One of its key strengths has been its simplicity.
But of late, some issuers have started turning to derivatives to meet a key requirement: the balance principle, which ensures that the maturity and interest rates of bonds funding mortgages match those of the underlying loans.
The balance principle is designed to protect mortgage banks from market and interest-rate risks.
The setup is one of the reasons that Danish covered bonds carry the highest credit rating and are so coveted by investors from Japan to Germany.
The Danish Financial Supervisory Authority is now telling lenders they shouldn’t meet the balance principle through the routine use of derivatives.
Kristian Vie Madsen, the deputy director for banks at the FSA in Copenhagen, says using derivatives like interest-rate and currency swaps to meet the requirement “should not be the normal way of doing things.”
That’s why the FSA is now setting a limit so that derivatives aren’t used on more than 10% of issued bonds.

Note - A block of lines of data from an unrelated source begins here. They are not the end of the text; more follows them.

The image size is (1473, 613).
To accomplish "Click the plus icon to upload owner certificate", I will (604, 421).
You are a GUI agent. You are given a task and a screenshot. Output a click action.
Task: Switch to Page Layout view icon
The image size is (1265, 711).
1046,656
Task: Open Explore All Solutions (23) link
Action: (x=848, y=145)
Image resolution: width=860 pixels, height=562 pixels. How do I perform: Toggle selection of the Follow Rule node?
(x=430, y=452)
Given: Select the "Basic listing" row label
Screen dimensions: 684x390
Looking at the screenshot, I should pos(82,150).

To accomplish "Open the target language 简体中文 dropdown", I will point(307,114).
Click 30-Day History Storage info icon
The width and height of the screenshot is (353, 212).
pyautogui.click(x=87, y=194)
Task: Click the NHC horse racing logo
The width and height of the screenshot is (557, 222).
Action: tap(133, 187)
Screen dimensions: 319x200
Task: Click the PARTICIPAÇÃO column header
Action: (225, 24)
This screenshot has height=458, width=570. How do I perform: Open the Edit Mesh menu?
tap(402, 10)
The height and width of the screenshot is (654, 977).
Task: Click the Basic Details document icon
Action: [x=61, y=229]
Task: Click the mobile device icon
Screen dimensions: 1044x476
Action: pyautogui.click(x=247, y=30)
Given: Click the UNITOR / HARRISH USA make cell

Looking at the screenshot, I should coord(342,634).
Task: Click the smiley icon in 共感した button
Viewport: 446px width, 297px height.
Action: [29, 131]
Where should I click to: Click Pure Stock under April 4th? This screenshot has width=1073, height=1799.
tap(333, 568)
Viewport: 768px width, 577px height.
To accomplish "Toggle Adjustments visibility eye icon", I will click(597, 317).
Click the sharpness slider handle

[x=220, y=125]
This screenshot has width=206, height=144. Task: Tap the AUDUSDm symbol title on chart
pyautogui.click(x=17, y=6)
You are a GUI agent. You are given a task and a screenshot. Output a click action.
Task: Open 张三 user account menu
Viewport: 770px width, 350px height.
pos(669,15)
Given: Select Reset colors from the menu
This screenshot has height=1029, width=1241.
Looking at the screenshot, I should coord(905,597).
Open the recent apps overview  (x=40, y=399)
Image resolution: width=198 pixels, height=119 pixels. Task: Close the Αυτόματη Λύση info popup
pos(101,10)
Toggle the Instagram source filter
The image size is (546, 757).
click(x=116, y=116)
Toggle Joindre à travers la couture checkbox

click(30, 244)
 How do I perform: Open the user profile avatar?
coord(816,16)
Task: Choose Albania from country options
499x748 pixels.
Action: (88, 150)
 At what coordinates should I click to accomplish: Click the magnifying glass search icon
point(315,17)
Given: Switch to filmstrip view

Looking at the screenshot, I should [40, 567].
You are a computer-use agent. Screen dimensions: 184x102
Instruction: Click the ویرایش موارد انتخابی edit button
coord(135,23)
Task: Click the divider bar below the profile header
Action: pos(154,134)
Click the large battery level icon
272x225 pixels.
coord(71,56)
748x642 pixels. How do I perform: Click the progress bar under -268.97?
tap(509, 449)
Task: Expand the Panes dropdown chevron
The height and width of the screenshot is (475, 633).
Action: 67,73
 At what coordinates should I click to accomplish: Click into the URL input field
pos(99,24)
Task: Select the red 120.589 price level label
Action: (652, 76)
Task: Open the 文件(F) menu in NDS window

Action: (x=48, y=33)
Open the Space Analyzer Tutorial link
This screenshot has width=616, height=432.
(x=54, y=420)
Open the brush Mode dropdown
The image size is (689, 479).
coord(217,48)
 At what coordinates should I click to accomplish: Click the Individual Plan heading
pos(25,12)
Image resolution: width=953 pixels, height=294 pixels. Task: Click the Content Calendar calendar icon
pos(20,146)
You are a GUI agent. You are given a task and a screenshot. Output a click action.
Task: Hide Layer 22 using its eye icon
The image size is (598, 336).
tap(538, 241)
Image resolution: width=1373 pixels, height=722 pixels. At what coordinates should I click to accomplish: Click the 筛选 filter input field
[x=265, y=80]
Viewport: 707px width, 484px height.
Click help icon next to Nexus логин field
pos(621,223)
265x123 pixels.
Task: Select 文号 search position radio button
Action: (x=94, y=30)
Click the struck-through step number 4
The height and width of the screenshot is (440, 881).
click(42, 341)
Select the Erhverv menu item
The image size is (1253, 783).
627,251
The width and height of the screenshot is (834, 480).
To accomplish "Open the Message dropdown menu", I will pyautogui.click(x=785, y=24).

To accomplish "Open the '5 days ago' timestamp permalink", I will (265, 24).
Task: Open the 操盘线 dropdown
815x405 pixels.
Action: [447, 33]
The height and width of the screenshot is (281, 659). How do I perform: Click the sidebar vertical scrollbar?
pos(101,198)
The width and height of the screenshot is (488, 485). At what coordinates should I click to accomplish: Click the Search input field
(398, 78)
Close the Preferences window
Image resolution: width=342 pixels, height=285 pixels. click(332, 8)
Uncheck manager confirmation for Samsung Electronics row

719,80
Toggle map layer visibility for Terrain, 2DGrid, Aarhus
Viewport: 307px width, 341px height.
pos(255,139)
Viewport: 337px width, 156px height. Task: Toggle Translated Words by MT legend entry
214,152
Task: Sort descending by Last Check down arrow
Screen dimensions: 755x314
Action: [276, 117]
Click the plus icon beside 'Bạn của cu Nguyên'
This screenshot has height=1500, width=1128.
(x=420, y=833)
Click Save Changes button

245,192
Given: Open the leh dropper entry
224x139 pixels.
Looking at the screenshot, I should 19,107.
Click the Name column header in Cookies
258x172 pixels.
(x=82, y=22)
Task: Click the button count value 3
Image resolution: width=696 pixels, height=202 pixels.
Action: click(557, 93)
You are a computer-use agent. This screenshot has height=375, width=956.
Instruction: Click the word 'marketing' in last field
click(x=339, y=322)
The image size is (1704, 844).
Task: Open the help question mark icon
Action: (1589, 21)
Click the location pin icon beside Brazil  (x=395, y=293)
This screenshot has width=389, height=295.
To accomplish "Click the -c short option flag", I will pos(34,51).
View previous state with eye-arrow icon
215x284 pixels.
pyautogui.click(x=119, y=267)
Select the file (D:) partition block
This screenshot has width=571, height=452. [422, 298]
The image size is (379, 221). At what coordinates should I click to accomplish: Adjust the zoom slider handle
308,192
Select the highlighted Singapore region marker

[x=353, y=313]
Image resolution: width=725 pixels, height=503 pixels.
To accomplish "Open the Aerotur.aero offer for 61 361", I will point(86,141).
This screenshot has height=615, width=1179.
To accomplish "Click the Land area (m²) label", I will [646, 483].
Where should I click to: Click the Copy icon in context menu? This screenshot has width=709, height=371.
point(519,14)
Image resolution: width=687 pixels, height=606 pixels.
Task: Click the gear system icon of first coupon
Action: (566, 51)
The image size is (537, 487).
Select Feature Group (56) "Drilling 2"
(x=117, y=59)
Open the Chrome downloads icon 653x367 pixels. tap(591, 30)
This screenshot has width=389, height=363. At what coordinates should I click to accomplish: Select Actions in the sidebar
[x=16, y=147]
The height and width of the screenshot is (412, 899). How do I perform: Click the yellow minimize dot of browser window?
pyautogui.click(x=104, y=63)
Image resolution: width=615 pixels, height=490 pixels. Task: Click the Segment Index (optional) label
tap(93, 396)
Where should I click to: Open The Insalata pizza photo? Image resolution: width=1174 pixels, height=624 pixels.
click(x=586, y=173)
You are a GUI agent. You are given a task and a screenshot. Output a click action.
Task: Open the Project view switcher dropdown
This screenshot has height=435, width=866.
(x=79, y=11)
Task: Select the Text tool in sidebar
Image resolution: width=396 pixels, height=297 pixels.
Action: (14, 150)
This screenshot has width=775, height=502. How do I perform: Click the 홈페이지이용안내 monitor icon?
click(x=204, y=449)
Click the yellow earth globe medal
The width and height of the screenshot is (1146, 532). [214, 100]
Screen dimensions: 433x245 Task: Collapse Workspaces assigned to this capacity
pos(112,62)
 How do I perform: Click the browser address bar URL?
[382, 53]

The new guideline also means that using derivatives on more than 5% of issued bonds requires greater involvement from top management and more risk controls.
If banks issue bonds that don’t have the same maturity as the mortgages, “then you end up having some refinancing risk and if you use derivatives as well, you also can get some liquidity risk,” Madsen said. “The further you go, the higher the risk.
And we think that it’s fair enough to take on some risk, because it can also be more effective, but on the other hand it’s good and sound to have some limits on your risk taking.”
The requirement sets limits on how much risk banks can take when it comes to interest rates, currency, options and liquidity.
It can be met by directly matching the maturities on bonds and loans (the traditional way) or by issuing bonds against pooled loans.
Mortgage banks in Denmark have increasingly been using the second option, which means they need to rely on derivatives to even out any mismatches.
Part of the reason they opt for pooling is to pump up the size of a bond issuance as much as possible, in order to make it more attractive to foreign investors.
The FSA’s crackdown on derivatives represents an extra layer of security that investors generally like.
Lars Peter Lilleore, head of fixed income for Sampension, says that “from a buyer’s point of view, while you cannot unequivocally say that the time-tested matching principle always is better, on average you’d expect it to be.”
“It’s a sign that the FSA would prefer to not deviate too much from the time-tested matching principle.
This I think is consistent with other regulation that aims to heighten transparency,” he said.
Lilleore says that, theoretically, derivatives may be better “in the case where the derivatives add to the efficiency of the institute,” but that’s “difficult to judge from afar.”
Denmark is home to a large derivatives market, with daily turnover of interest-rate-related instruments averaging 147bn kroner in April, making it the world’s 12th biggest, the central bank said last month.
But Denmark’s covered bonds make up the country’s biggest market by far, and are crucial to its economic health.
The regulator spent much of the past decade tidying up after previous financial innovations that threatened to muck up its otherwise smooth-running machinery of the market.
“If you issue a bond that matches the mortgage 100%, as has been the traditional way of doing mortgages in Denmark, you only have a credit risk, and that is of course a quite strong and prudent way of doing things,” Madsen said. “As a supervisory, we do have a preference for that.”
More than a decade ago, mortgage lenders and banks began offering interest-only loans and adjustable-rate mortgages financed with short-maturity bonds.
The products proved wildly popular, particularly after the financial crisis, as rates fell.
But they also introduced new risks to the market and the economy.A new study by Denmark’s central bank found that homeowners who were unable to get new interest-only loans started to cut back significantly on spending once they had to resume full payments on their debt.
More specifically, they reduced their consumption by an average of 3% of income, or roughly 14,000 kroner a year, the study found.
Madsen, who says the authorities were surprised at how quickly the interest-only loans caught on, is keen to avoid a repeat.
“They grew a lot faster than anticipated,” he said.
With derivatives, if “there’s going to be a development,” it needs to be one “that we choose ourselves,” he said.